LETTERA DA HO CHI MINH #22

OVVERO: “ANNA, LE FARM E UN’AUSTRALIA CHE CHIAMA”

 

(22.02.18 – Ho Chi Minh, Vietnam)

 

Caro te,

 

Alla fine ho deciso di tornare a Saigon, giusto in tempo per salutare la sola ragazza italiana conosciuta da quando sono arrivato quaggiù.

Anna ha poco più di vent’anni, la famiglia e l’accento li ha lasciati a Vicenza, e tra nemmeno due ore salirà a bordo di un diretto per Sydney, senza avere certezze su che cosa l’aspetta.

In realtà Anna ha già vissuto in Australia, undici mesi tra Melbourne, Griffith e il Queensland, trascorsi a viaggiare e lavorare dentro le farm. Finito il liceo non sapeva che fare, l’università per inerzia le sembrava una farsa, così ha preso i bagagli e s’è sporcata le mani dall’altra parte del mondo.

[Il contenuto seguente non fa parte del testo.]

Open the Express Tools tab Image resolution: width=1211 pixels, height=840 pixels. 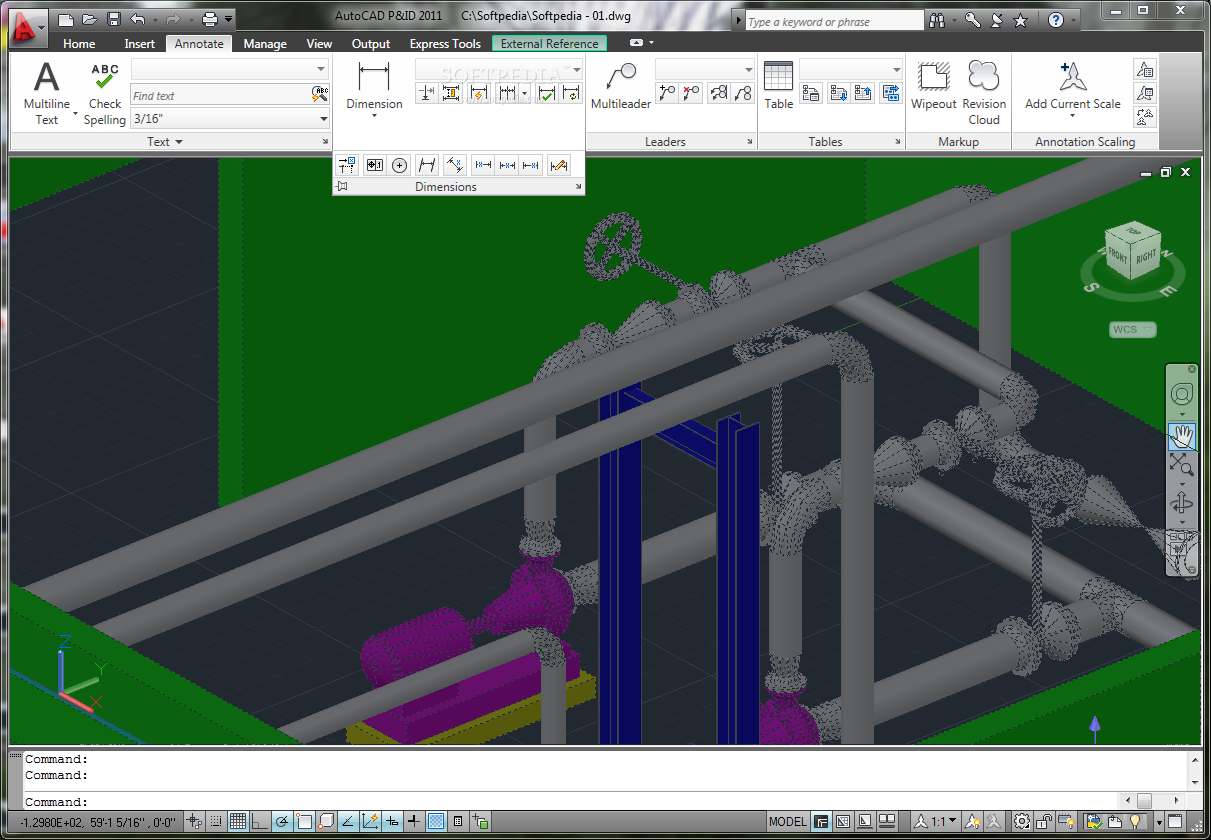point(445,44)
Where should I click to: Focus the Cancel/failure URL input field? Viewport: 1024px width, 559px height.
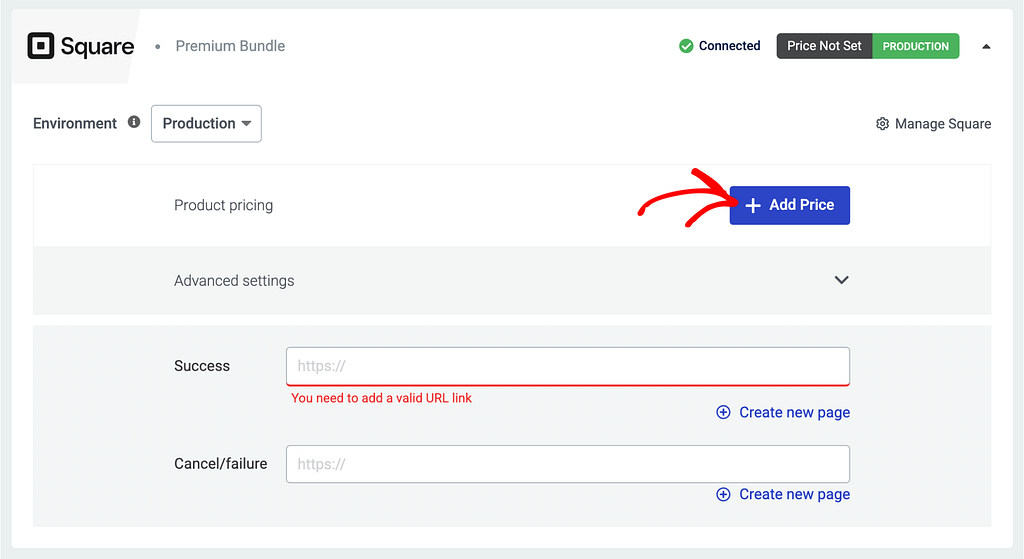(567, 464)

Stavolta, però, è tutto diverso: stavolta punta a restare. Ottenere il visto è difficile, certo, e il posto lontano, e se vuoi farcela fidati s’inizia dal fango o dai cessi, ma “almeno è un paese ottimista, che ancora trasmette speranza”.

Così ho salutato anche Anna, un abbraccio veloce e un “c’incontreremo più avanti”.

 

Poi mi son reso conto che, tra i volontari rimasti, sono io quello ch’è qui da più tempo. E allora mi chiedo: che sia ormai ora d’andare pure per me?